Exercise
Output nothing but the lines from the first line of the entries to the line with "Task: Open the feedback smiley face icon", inclusive, exactly as they read.
--- Data in this exercise ---
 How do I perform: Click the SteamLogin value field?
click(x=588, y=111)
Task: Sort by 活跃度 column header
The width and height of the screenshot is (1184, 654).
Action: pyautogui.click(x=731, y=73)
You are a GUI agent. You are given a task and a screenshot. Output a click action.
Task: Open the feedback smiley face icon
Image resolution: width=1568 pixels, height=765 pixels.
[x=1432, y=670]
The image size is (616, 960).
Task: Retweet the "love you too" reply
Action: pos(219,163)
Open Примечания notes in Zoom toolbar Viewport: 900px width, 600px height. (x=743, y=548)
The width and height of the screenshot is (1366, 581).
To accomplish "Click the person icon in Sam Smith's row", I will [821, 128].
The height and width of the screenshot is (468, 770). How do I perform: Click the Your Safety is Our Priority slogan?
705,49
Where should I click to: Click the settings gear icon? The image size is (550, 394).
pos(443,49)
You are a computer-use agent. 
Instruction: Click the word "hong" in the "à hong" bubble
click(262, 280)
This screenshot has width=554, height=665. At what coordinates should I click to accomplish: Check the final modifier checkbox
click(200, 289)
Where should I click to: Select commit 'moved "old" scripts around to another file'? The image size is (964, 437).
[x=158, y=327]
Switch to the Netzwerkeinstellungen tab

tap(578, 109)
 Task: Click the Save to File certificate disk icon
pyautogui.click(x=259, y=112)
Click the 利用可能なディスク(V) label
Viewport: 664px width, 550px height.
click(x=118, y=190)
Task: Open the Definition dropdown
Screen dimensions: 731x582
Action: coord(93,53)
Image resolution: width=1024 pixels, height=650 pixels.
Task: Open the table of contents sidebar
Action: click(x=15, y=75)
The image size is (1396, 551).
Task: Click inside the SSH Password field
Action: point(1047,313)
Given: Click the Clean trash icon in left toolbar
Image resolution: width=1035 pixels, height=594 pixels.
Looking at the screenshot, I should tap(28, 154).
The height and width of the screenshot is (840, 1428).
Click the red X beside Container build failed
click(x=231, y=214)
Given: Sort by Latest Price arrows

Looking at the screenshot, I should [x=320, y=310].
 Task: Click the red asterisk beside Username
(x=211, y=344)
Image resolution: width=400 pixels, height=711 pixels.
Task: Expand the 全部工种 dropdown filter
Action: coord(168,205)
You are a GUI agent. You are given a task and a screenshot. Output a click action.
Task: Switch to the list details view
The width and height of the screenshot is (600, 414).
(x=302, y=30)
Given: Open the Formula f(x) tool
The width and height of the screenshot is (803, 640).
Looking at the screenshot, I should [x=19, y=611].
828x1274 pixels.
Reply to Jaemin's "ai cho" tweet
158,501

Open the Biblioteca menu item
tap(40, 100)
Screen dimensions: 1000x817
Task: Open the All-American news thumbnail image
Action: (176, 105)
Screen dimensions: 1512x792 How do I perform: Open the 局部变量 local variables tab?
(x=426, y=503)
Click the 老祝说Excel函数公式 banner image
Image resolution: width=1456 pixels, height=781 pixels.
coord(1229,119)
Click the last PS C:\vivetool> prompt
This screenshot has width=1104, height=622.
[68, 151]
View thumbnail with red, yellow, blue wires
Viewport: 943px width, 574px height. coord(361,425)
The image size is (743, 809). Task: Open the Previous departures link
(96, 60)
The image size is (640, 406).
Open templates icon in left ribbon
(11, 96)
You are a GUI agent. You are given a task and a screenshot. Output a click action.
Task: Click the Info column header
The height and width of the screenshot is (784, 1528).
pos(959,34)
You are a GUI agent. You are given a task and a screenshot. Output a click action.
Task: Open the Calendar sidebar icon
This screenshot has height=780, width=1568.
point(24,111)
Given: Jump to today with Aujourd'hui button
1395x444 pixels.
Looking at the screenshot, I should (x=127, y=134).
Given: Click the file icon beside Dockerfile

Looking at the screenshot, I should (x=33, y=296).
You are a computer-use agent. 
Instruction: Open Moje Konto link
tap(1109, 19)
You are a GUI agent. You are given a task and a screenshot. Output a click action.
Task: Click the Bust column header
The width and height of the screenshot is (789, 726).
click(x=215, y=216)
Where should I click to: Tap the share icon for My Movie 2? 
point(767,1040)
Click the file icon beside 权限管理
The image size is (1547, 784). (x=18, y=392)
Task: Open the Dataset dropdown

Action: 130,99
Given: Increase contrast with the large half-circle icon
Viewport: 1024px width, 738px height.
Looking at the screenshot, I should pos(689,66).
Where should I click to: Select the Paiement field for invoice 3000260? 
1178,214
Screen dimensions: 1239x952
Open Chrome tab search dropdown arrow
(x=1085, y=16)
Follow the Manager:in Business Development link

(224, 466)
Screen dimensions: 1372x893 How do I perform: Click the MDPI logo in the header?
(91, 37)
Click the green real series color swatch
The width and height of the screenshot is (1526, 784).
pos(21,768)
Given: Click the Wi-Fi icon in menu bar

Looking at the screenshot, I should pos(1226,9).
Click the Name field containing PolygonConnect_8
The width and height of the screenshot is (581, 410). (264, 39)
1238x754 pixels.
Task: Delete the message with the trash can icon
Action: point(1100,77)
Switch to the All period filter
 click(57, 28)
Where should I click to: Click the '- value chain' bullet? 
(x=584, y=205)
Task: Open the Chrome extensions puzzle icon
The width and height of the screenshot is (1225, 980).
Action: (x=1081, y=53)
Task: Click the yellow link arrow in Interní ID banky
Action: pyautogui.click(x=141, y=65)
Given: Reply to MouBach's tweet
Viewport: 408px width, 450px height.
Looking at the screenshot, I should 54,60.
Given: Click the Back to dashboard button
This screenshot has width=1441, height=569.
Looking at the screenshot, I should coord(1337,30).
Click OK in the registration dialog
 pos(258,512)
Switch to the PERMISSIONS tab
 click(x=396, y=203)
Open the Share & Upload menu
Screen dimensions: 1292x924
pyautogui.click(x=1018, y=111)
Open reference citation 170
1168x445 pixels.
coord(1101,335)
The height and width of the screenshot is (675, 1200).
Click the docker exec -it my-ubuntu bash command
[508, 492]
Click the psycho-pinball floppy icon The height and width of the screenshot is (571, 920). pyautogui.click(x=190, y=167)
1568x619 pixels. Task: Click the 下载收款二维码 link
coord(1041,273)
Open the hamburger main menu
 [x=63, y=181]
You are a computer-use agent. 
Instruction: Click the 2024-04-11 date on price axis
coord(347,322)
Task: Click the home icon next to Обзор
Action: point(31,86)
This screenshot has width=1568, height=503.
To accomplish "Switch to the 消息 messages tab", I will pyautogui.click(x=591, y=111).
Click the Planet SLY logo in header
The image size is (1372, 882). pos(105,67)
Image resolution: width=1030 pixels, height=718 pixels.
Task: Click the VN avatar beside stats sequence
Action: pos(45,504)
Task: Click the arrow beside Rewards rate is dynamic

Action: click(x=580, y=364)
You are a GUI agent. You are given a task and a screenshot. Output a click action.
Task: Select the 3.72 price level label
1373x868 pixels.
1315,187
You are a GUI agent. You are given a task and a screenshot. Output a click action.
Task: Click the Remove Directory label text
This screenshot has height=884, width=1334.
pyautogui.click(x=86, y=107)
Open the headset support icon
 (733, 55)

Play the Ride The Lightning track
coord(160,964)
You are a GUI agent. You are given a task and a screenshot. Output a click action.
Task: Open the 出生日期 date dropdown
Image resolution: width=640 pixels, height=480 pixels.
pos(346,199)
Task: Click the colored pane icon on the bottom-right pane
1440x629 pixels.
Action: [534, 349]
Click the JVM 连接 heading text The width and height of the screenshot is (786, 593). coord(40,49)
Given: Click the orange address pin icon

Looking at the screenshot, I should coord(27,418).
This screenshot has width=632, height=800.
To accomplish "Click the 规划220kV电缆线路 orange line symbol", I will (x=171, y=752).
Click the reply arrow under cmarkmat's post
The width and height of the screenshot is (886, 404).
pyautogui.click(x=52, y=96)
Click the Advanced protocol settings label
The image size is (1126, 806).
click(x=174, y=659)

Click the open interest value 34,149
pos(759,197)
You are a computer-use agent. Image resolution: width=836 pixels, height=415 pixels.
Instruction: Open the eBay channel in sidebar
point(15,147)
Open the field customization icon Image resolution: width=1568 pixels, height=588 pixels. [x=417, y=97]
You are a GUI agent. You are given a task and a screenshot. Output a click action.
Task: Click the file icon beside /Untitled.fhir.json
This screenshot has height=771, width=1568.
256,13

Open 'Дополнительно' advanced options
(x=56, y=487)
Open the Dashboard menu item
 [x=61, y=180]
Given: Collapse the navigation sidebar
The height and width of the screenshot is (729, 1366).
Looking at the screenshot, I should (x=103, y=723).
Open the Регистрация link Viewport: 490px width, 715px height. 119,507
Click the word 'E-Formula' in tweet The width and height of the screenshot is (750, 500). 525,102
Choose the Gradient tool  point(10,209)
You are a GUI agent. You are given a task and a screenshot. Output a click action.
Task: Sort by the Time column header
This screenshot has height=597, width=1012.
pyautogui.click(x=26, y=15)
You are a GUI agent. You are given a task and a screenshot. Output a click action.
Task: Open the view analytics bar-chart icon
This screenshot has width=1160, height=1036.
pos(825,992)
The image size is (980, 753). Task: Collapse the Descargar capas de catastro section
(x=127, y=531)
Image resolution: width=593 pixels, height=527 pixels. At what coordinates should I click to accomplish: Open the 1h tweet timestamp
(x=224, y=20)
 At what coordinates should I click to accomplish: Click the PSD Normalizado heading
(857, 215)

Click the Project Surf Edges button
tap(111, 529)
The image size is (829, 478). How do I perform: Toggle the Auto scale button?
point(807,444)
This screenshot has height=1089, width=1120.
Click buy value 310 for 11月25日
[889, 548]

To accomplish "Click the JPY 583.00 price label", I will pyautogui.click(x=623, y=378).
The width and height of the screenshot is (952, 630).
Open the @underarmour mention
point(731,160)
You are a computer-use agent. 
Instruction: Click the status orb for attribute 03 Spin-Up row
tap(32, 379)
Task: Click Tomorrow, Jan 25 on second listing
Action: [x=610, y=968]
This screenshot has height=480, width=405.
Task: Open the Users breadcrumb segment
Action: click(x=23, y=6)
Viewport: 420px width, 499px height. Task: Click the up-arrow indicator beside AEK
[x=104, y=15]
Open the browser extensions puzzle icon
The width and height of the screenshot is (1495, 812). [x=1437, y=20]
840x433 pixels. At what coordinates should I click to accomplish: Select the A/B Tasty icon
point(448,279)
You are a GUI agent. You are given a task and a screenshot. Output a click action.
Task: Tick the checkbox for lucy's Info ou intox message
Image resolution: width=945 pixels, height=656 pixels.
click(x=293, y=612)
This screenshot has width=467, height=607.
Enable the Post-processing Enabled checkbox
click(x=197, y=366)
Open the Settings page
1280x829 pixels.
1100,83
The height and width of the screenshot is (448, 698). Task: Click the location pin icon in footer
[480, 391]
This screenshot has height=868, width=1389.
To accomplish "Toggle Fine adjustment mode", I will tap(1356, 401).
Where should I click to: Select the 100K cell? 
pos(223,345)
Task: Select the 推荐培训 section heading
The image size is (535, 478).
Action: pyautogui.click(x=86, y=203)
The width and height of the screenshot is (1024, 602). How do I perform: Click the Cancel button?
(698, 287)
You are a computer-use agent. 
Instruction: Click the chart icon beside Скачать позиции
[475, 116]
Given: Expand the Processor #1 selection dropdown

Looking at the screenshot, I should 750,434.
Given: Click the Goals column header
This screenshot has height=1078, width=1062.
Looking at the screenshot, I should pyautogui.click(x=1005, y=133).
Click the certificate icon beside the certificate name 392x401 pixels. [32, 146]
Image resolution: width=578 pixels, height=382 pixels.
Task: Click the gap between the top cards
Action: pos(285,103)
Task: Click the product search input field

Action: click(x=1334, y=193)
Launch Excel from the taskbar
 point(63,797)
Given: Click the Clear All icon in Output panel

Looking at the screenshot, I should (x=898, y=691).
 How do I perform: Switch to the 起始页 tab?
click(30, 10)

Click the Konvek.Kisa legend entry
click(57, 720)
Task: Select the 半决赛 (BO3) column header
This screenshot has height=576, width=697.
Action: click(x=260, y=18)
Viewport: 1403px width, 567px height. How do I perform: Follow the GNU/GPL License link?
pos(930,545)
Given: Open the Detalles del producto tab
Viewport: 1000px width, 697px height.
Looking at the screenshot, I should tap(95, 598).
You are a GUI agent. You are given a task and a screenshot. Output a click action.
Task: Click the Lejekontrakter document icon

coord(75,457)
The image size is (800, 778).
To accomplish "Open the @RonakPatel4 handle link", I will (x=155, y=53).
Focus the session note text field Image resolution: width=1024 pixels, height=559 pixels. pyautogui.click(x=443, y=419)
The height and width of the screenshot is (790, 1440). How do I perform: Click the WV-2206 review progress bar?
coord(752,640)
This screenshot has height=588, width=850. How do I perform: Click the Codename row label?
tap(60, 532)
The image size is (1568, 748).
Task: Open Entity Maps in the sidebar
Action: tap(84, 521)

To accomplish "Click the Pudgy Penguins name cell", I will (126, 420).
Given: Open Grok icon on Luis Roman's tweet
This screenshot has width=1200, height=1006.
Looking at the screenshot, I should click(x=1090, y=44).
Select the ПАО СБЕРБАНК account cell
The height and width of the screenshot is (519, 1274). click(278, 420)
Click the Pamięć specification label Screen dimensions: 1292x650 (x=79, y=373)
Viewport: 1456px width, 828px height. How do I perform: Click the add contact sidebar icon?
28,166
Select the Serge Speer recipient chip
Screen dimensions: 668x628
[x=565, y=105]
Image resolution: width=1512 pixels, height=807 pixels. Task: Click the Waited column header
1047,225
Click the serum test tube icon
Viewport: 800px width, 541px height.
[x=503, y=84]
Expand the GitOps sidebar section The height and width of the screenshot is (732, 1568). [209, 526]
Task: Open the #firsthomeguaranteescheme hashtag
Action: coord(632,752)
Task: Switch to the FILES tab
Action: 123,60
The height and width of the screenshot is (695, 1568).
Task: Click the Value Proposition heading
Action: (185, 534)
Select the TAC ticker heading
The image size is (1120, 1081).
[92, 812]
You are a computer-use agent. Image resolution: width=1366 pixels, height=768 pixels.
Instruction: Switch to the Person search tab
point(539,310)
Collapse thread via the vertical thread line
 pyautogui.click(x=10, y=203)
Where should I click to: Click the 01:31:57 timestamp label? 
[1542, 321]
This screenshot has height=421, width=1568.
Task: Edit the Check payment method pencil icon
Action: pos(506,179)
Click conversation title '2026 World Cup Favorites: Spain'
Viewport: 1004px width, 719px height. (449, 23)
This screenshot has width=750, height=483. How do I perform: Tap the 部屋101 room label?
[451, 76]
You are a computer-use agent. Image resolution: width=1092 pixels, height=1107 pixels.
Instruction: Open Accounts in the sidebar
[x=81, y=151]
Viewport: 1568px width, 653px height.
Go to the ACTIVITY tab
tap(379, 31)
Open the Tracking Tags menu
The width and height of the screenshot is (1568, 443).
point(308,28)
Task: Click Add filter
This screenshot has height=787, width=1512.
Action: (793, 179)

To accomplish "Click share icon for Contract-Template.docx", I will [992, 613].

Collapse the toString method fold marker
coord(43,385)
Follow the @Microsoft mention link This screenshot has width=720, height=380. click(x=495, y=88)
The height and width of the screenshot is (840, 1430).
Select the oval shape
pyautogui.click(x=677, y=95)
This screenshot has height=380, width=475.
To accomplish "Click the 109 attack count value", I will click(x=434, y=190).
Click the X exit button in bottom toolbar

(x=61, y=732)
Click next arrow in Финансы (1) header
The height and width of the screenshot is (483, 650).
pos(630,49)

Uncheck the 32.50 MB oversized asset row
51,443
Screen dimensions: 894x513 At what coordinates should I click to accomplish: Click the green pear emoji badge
---
Reply
 How do I perform: Click the SteamLogin value field?
click(x=588, y=111)
Task: Sort by 活跃度 column header
The width and height of the screenshot is (1184, 654).
Action: pyautogui.click(x=731, y=73)
You are a GUI agent. You are given a task and a screenshot. Output a click action.
Task: Open the feedback smiley face icon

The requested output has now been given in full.